**SOURCE DOCUMENT**
Article | Financial Street Lao Li
Recently, there have been frequent lawsuits in the autonomous driving industry. Firstly, China’s leading autonomous driving company, Xiaoma Zhixing, sued Qintian Zhika, followed by Tesla being sued for false advertising about autonomous driving. Finally, on October 26th, with the successful listing of autonomous driving company Mobileye on NASDAQ, the lawsuit disputes have slightly subsided.
As a global leader in autonomous driving, Mobileye raised $861 million in this round of IPO, with a market value exceeding $23 billion. This was the fourth largest IPO on the US stock market this year and also the largest chip IPO. To be honest, this market value is not outstanding. Lao Li originally thought that Mobileye’s listing would bring a shot in the arm to the global autonomous driving industry, but the industry performance is not satisfactory. On the one hand, this is due to the “low tide” in the global capital market in recent years. On the other hand, the performance of the autonomous driving industry is “hard to lift”.
Compared with Mobileye, the road for Chinese autonomous driving companies is longer and more difficult. On this track, unicorns will be born, but trillion-dollar giants may not emerge. Today, Lao Li will share with us from the perspectives of capital and industry – what is autonomous driving? Where is the future of autonomous driving companies? What is the path to commercialization?
Complex Industry Chains, Diversified Products
The autonomous driving industry chain is more complex than the electrification industry chain, and the more complex the industry chain, the more difficult it is to achieve industrialization. This was Lao Li’s initial perception when entering the field of intelligent investment. After more than three years, this phenomenon has not changed.
When it comes to autonomous driving, we think of many companies, such as foreign companies like Tesla, Nvidia, Mobileye, Qualcomm, Luminar, and many more domestic companies, including vehicle manufacturers, Huawei, Baidu, Horizon Robotics, Xiaoma Zhixing, Weilan Zhixing, Yushiyuan Technology, Hesaitech, and others. The number of autonomous driving-related companies in the investment portfolio of Lao Li’s team alone exceeds 200.

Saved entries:
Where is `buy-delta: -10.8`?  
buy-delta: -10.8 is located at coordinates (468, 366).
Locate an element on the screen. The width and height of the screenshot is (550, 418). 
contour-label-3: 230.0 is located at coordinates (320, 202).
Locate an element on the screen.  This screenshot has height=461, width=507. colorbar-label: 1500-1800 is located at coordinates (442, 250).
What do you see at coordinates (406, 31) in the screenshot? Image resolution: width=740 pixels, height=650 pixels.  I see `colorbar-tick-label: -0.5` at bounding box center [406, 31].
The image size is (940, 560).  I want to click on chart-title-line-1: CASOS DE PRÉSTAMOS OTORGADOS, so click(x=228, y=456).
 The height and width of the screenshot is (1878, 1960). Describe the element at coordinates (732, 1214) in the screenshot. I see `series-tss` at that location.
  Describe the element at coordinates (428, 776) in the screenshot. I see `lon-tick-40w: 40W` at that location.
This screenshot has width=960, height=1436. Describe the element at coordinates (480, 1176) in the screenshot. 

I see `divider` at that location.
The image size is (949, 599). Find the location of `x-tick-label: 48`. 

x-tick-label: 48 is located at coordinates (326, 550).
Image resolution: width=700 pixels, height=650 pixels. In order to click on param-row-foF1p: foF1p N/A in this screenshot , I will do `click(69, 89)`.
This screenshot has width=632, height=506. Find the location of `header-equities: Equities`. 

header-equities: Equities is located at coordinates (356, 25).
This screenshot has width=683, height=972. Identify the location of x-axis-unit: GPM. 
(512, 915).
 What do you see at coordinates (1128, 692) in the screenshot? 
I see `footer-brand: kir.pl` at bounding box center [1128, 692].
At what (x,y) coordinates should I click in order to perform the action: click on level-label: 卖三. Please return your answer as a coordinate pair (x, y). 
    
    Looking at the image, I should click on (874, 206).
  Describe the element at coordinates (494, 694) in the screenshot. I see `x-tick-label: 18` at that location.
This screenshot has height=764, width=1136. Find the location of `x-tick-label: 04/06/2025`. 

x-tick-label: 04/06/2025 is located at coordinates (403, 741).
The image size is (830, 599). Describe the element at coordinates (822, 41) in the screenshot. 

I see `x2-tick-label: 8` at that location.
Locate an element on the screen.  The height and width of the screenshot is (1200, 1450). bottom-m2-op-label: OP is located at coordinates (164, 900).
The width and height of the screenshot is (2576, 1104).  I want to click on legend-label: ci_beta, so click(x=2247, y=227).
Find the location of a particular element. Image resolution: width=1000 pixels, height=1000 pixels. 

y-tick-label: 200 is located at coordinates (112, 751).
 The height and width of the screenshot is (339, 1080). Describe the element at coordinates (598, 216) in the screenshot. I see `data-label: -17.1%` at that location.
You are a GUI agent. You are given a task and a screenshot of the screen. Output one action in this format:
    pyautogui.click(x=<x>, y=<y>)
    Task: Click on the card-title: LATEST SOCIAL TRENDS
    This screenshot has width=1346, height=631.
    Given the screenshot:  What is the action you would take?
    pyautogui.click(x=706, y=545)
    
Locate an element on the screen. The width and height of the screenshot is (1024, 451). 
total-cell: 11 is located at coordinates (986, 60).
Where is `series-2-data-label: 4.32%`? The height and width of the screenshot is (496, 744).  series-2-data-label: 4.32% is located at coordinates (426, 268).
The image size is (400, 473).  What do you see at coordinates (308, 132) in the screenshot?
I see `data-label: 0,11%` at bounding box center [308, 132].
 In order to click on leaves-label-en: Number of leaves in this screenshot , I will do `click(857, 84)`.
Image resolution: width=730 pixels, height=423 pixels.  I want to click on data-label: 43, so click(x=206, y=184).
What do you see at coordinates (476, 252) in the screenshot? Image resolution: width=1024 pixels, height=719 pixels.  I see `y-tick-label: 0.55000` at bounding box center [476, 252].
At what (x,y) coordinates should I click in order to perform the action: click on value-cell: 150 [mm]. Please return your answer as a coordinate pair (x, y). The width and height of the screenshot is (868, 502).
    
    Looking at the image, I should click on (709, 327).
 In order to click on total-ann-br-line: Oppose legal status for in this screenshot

**QUESTIONS TO ANSWER**
(1) According to the autonomous driving article, how much money did Mobileye raise in its IPO?
(2) Proceed with the autonomous driving article, picking up right after its last sentence.
The listing is not needed for anything done with the autonomous driving article.

**RESULTS BY TASK**
(1) $861 million.

(2)
The companies in this industry are generally divided into two directions that we are familiar with from a business perspective:
The first direction is the assisted driving direction. Generally refers to Level 3 and below of autonomous driving, which is currently the main layout direction of the entire vehicle industry, as well as the main selling point of new energy and intelligent vehicles. Compared to higher-level autonomous driving, the cost of carrying assisted driving equipment on a single vehicle is lower.
In this industry chain, there are a large number of mature foreign-funded companies, typical examples being ABCD – AutoLiv, Bosch, Continental, and Delphi. Although giants have split their businesses in recent years, they have always been dominating this field.
The second direction is higher-level autonomous driving. Generally refers to Level 4 and above of autonomous driving. This is currently the key development direction of domestic technology companies and autonomous driving companies. In fact, as of this year, domestic autonomous driving companies can only conduct trial operation services or testing services within a limited area and have not yet achieved industrialization.
From the perspective of the industry chain, autonomous driving includes the perception layer, decision-making layer, and execution layer. Broadly speaking, people are accustomed to collectively referred to the companies in the industry chain as autonomous driving companies, but narrowly speaking, only the companies in the decision-making layer can be considered as autonomous driving companies.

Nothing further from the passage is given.